In recommendation or online advertising, source data often come with different channels characterizing different dimensions, such as
- data including age, gender, marital status ...
- data including internet behavior ...
- data including phone brand ...
- data including APP installed ...
- ...
Combining features with different dimensions into one always gets better ctr(cvr), so we release the Combine Features Logistic Regression.
CLR.run/ is defined as below:
- the elemnt of data is single instance/sample arranged as (Array[fregata.Vector], fregata.Num)

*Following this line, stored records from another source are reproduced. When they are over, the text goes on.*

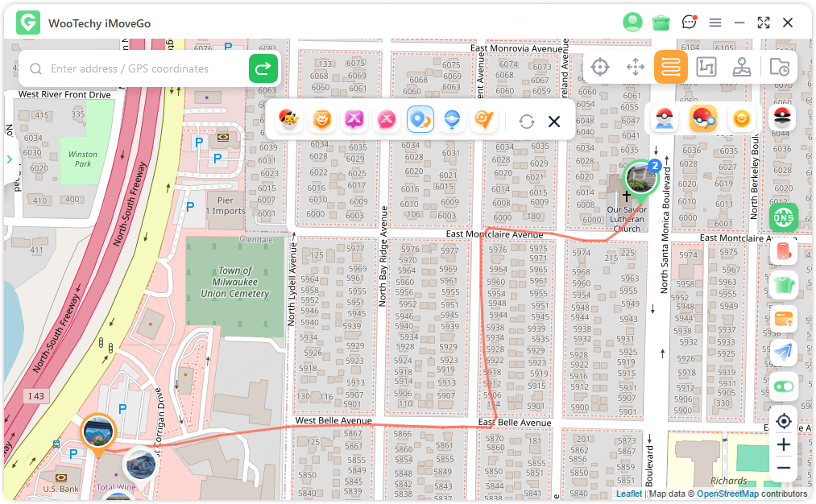The image size is (816, 504).
Task: Toggle the active multi-spot route mode
Action: 670,68
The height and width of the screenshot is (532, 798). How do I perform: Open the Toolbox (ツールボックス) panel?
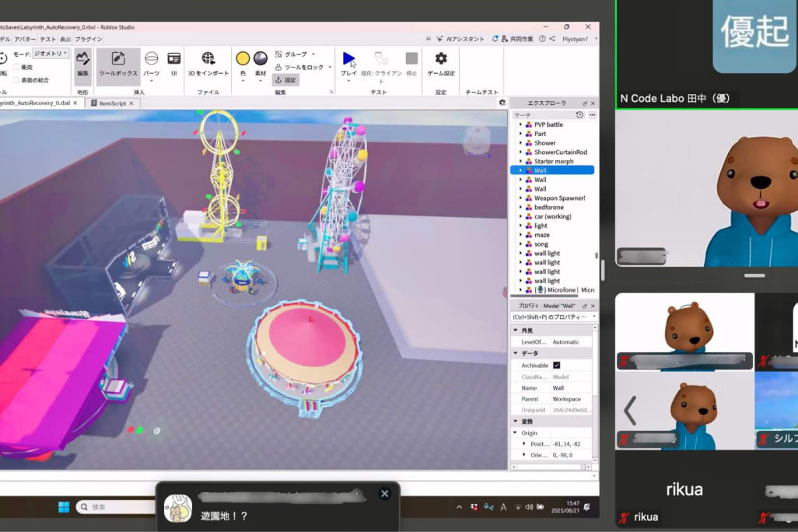pos(118,64)
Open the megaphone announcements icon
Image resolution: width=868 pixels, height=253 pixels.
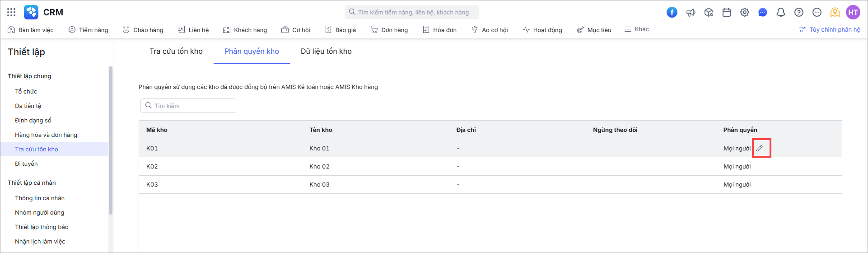(x=691, y=12)
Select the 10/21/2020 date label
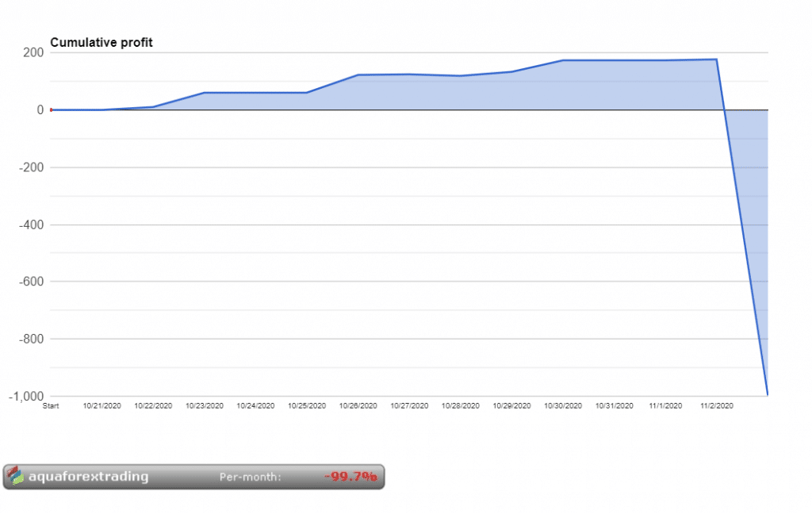The width and height of the screenshot is (812, 514). 102,405
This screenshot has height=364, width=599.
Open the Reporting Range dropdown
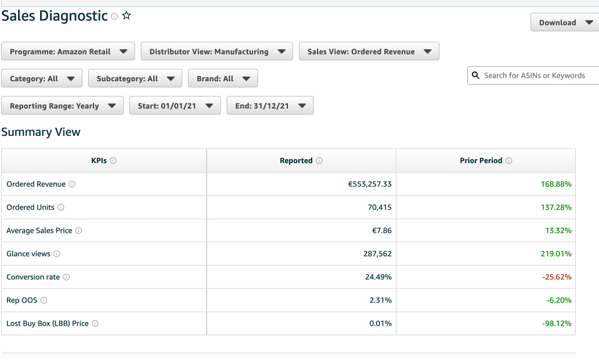pos(62,105)
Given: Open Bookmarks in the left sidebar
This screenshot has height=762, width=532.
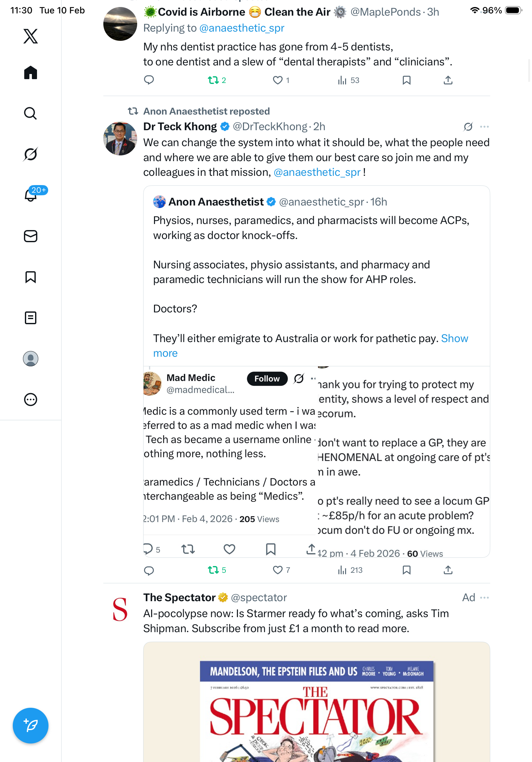Looking at the screenshot, I should [31, 277].
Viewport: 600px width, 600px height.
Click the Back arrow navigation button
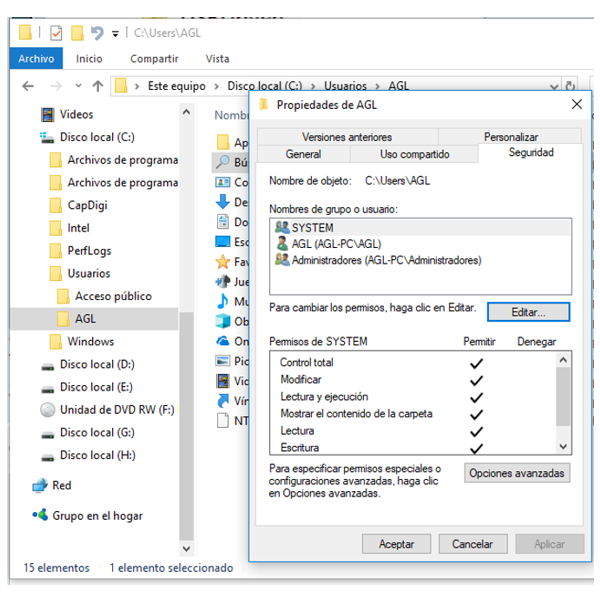(x=29, y=86)
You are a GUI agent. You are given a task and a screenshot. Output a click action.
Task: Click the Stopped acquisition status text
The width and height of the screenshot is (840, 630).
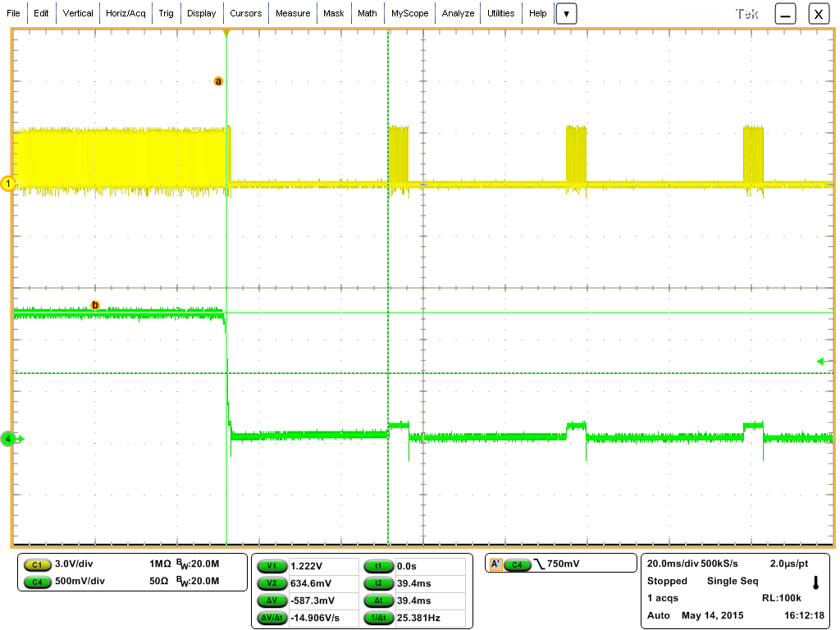668,581

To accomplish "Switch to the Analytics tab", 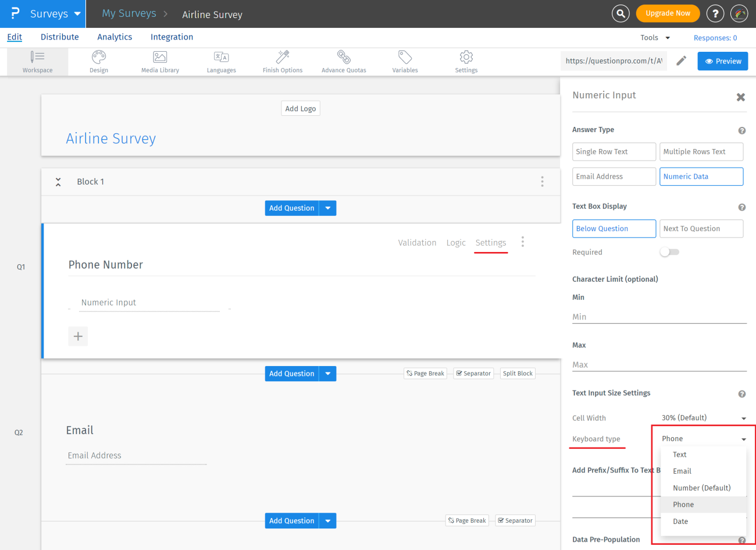I will click(115, 37).
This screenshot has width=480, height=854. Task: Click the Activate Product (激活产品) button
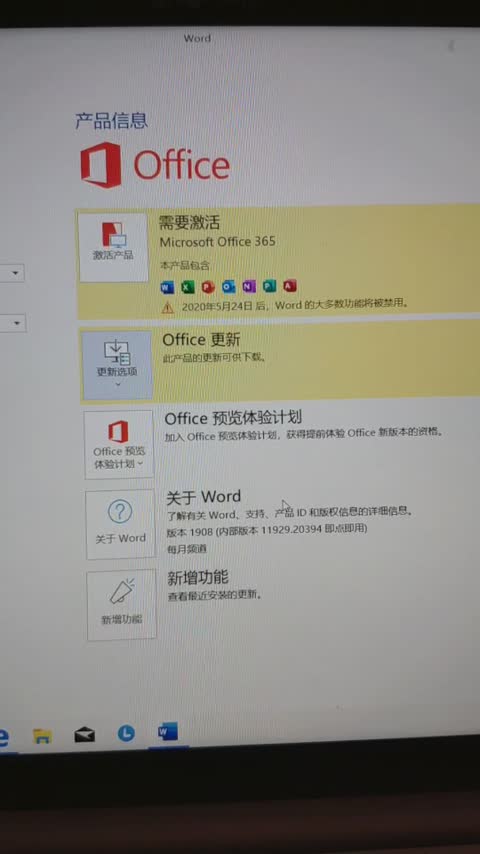(113, 247)
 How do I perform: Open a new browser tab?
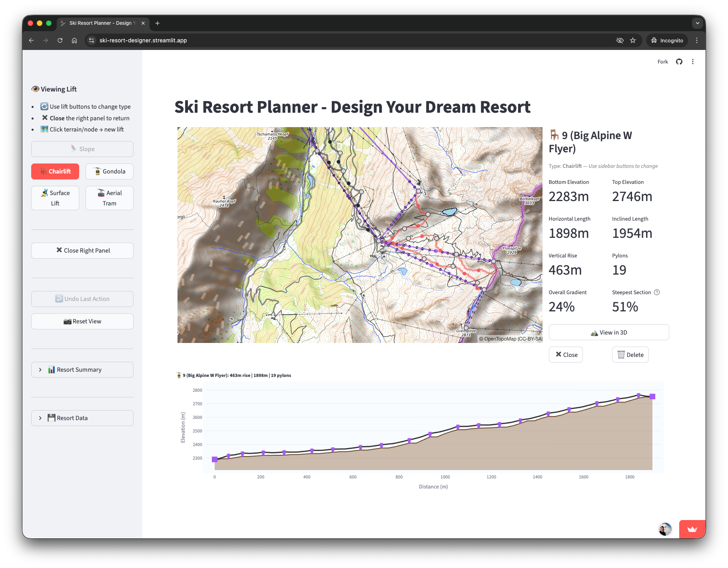[x=158, y=23]
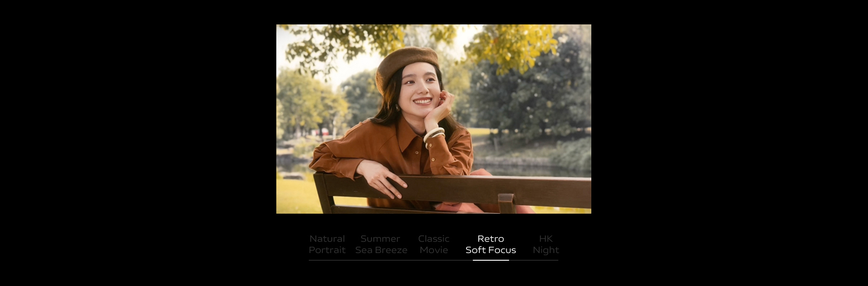Choose the Classic Movie filter
This screenshot has width=868, height=286.
[434, 244]
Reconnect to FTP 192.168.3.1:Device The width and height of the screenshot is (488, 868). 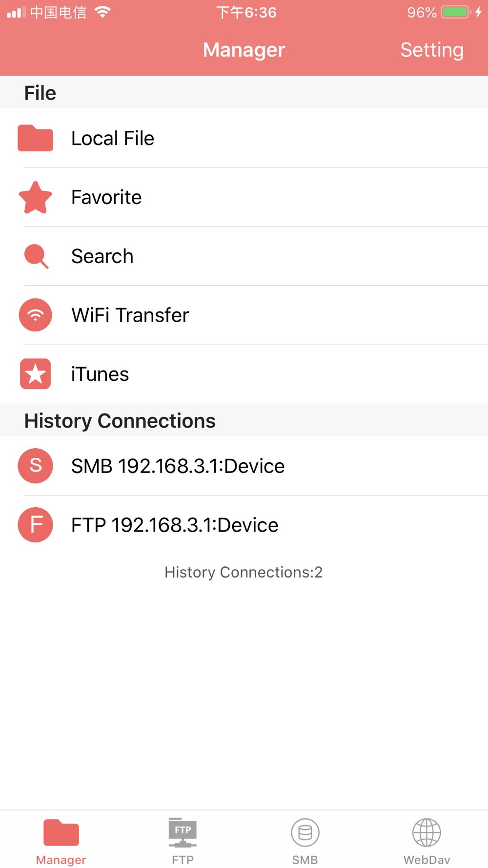click(x=244, y=525)
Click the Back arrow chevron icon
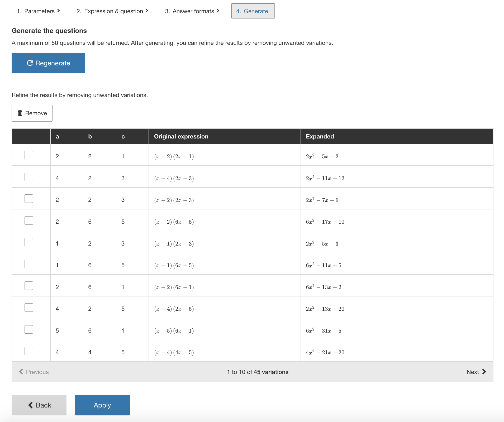This screenshot has width=504, height=422. [31, 405]
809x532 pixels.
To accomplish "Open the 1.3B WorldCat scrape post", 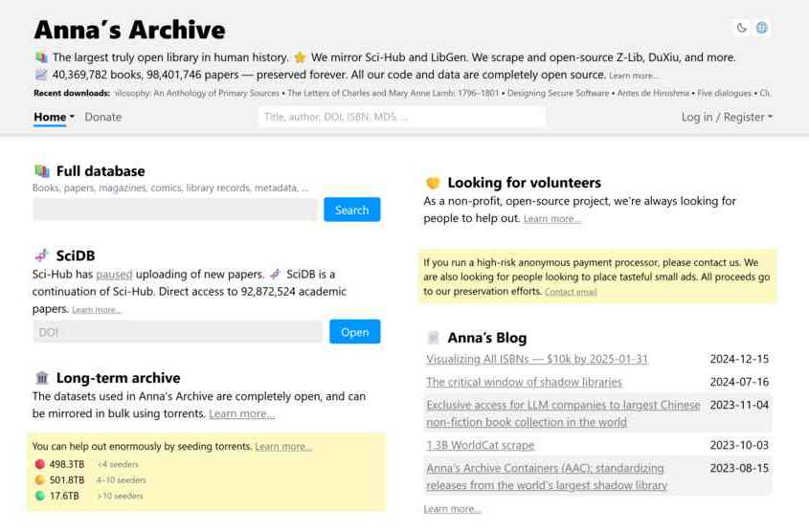I will (480, 445).
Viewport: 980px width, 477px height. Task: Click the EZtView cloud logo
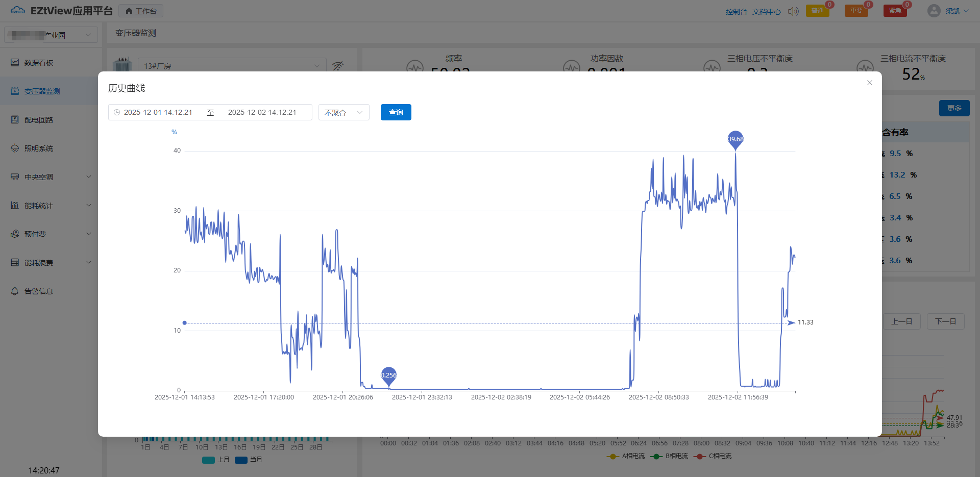point(17,11)
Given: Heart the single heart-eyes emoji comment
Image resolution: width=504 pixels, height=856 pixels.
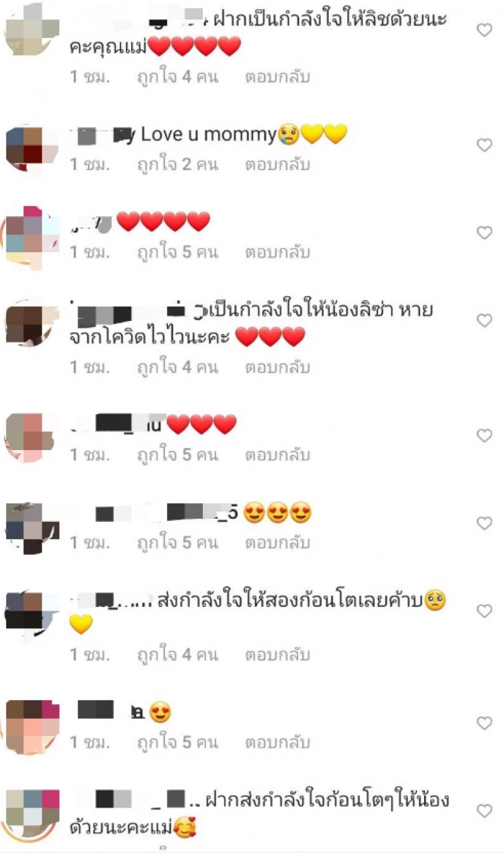Looking at the screenshot, I should (x=484, y=723).
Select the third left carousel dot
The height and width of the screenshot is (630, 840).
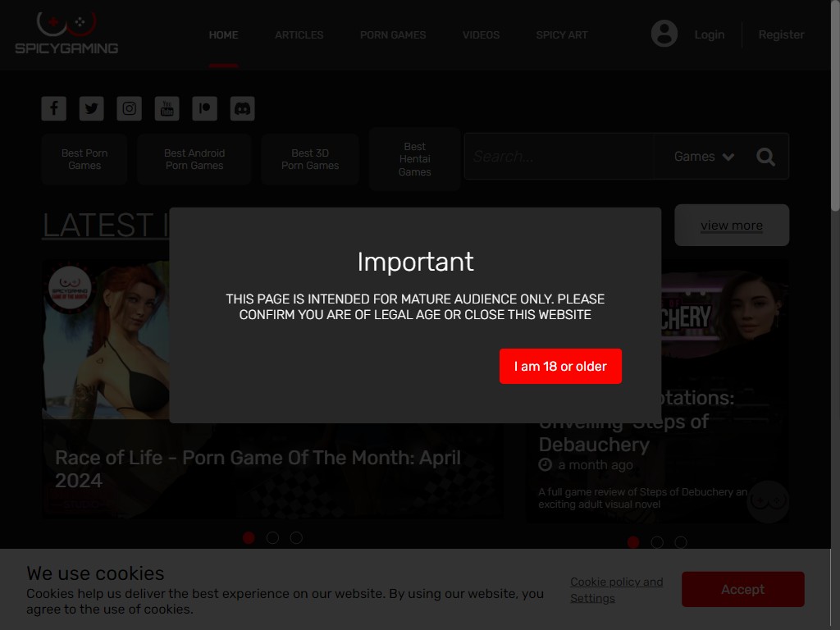click(x=297, y=537)
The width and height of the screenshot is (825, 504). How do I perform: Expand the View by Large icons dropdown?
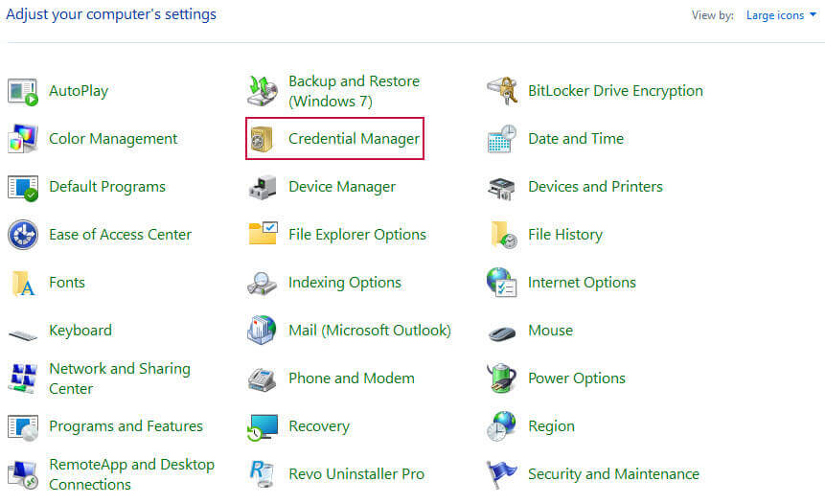coord(781,15)
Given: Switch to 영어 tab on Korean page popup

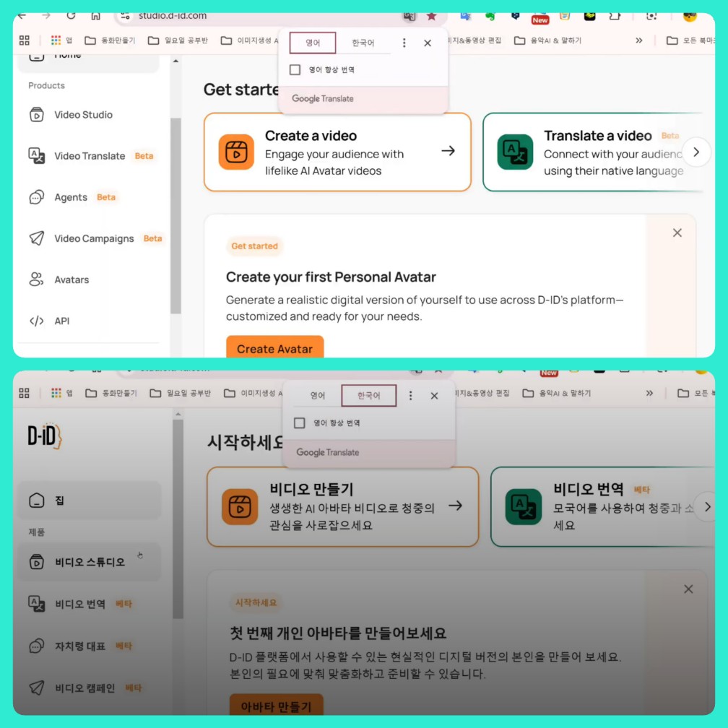Looking at the screenshot, I should click(318, 396).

- features from the same channel should be putted into same fregata.Vector by sort
- the size of Array[fregata.Vector] denotes the number of source datas' channels
- every channel's fregata.Vector should be putted into Array[fregata.Vector] by sort
- fregata.Num denotes the instance's label
- combines denotes how to combine different channels' features. For example combines=Array(Array(0,1,2), Array(2)) says that
- source datas are from 3 different channels
- suppose that channel#1's size is r, channel#2's is m, channel#3's is n
- Array(0,1,2) says that rxmxn combined features are generated by Cartesian product, and each combined feature is generated by 3 features selected from different channels
- Array(2) says that we should reserve all the features from channel#3
- based on the example above, the total number of features is rxmxn+n
def run(data: RDD[(Array[fregata.Vector], fregata.Num)], combines: Array[Array[Int]], iterationNum: Int = 1): CLRModel
CLRModel.clrPredict is defined as below
- parameter data's structure is the same as **CLR.run'**s
def clrPredict(data: RDD[(Array[fregata.Vector], fregata.Num)]): RDD[((Array[fregata.Vector], fregata.Num), (fregata.Num, fregata.Num))]
/**
* Created by takun on 16/9/19.
*/
def main(args: Array[String]): Unit = {
val conf = new SparkConf().setAppName("logistic regression")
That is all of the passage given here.